In the Days of Chivalry eBook

This eBook from the Gutenberg Project consists of approximately 527 pages of information about In the Days of Chivalry.

In the Days of Chivalry eBook

This eBook from the Gutenberg Project consists of approximately 527 pages of information about In the Days of Chivalry.

The man’s lips parted in a hideous smile which showed his white teeth, sharp and pointed like the fangs of a wolf.  Raymond felt his courage rise with the magnitude of his peril.  That some unspeakably terrible doom was designed for him he could not doubt.  The malignity and cruelty of his foe were too well understood; but at least if he must suffer, he would suffer in silence.  His enemy should not have the satisfaction of wringing from him one cry for mercy.  He would die a thousand times sooner than sue to him.  He thought of Joan —­ realizing that for her sake he should be called upon, in some sort, to bear this suffering; and even the bare thought sent a thrill of ecstasy through him.  Any death that was died for her would be sweet.  And might not his be instrumental in ridding her for ever of her hateful foe?  Would not Gaston raise heaven and earth to discover his brother?  Surely he would, sooner or later, find out what had befallen him; and then might Peter Sanghurst strive in vain to flee from the vengeance he had courted:  he would assuredly fall by Gaston’s hand, tracked down even to the ends of the earth.

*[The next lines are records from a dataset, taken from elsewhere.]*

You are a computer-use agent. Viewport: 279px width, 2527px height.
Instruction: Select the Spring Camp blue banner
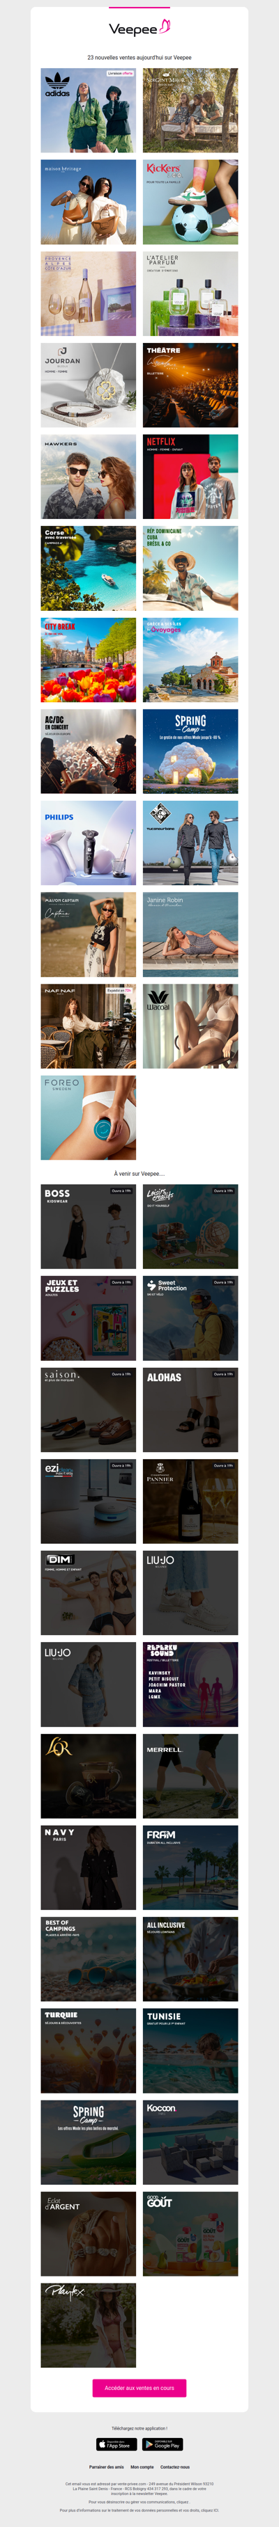click(191, 751)
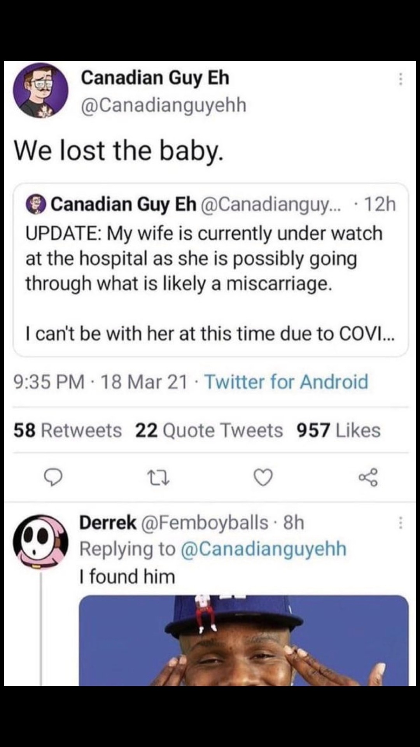
Task: Tap the Canadian Guy Eh display name
Action: (x=155, y=77)

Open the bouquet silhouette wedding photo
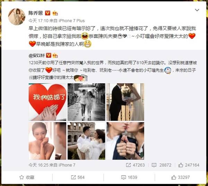(125, 102)
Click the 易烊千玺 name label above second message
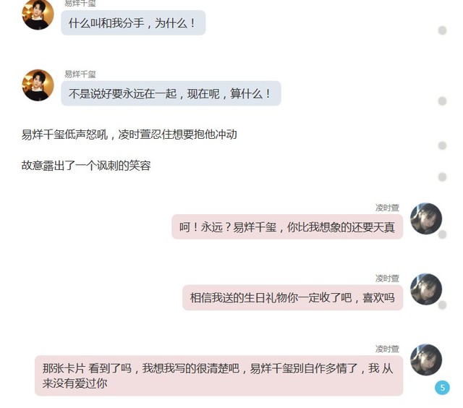This screenshot has width=463, height=408. (x=80, y=74)
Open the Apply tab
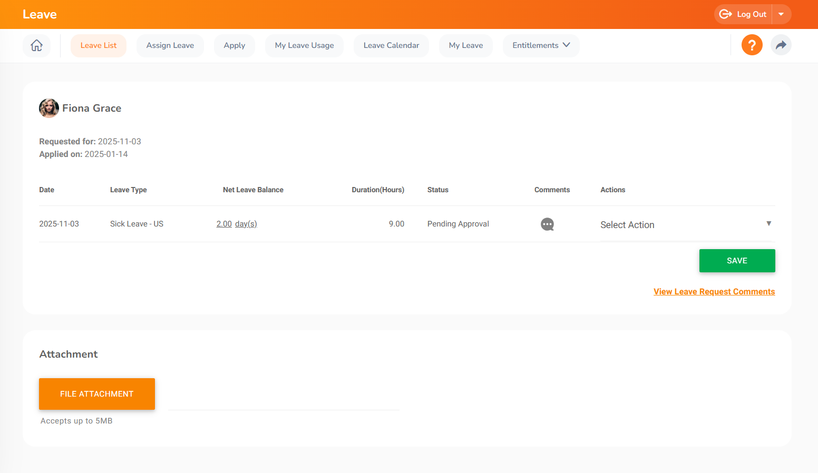The image size is (818, 473). [234, 45]
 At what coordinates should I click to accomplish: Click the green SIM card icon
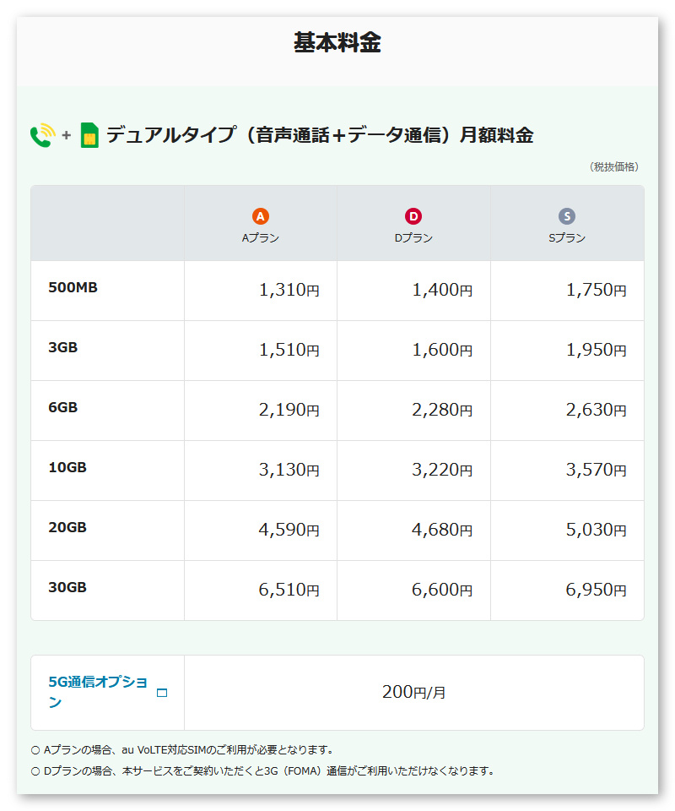[89, 135]
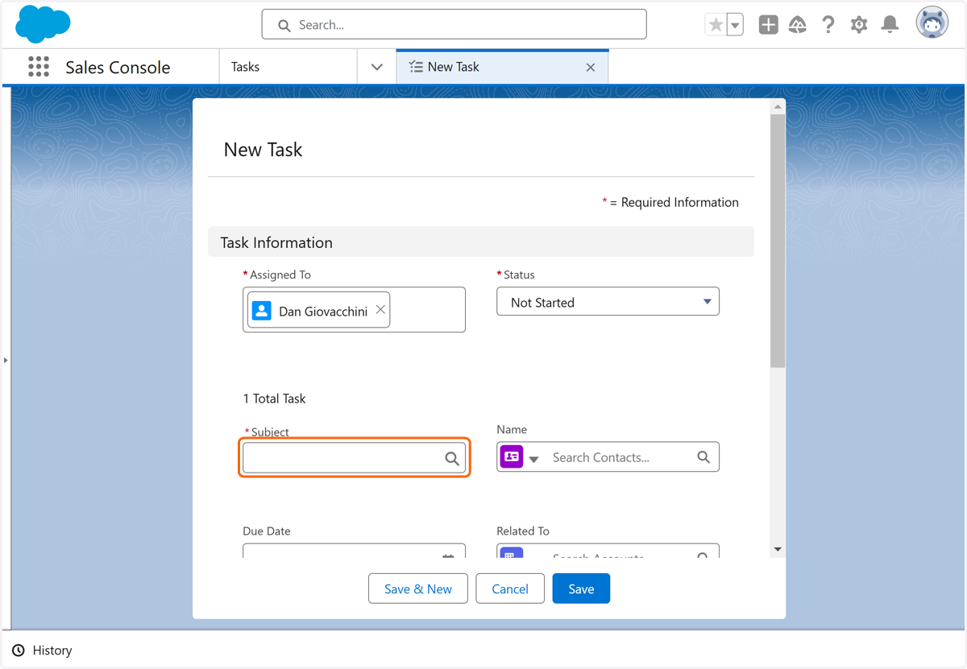Click the Favorites star icon
Screen dimensions: 967x669
716,25
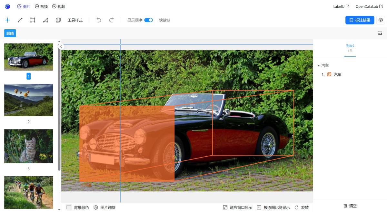Open the attribute panel menu icon

click(x=380, y=33)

Peter Sanghurst, his eyes fixed steadily on the face of his victim, hoping to enjoy by anticipation his agonies of terror, saw only a gleam of resolution and even of joy pass across his face, and he gnashed his teeth in sudden rage at finding himself unable to dominate the spirit of the youth, as he meant shortly to rack his body.

“Thou thinkest still to defy me, mad boy?” he asked.  “Thou thinkest that thy brother will come to thine aid?  Let him try to trace thee if he can!  I defy him ever to learn where thou art.  Wouldst know it thyself?  Then thou shalt do so, and thou wilt see thy case lost indeed.  Thou art in that Castle of Saut that thou wouldest fain call thine own —­ that castle which has never yet been taken by foe from without, and never will be yet, so utterly impregnable is its position.  Thou art in the hands of the Lord of Navailles, who has his own score to settle with thee, and who will not let thee go till thou hast resigned in thy brother’s name and thine own every one of those bold claims which, as he has heard, have been made to the Roy Outremer by one or both of you.  Now doth thy spirit quail? now dost thou hope for succour from without?  Bid adieu to all such fond and idle hopes.  Thou art here utterly alone, no man knowing what has befallen thee.  Thou art in the hands of thy two bitterest foes, men who are known and renowned for their cruelty and their evil deeds —­ men who would crush to death a hundred such as thou who dared to strive to bar their way.  Now what sayest thou? how about that boasted honour of thine?  Thou hadst best hear reason ere thou hast provoked thy foes too far, and make for thyself the best terms that thou canst.  Thou mayest yet save thyself something if thou wilt hear reason.”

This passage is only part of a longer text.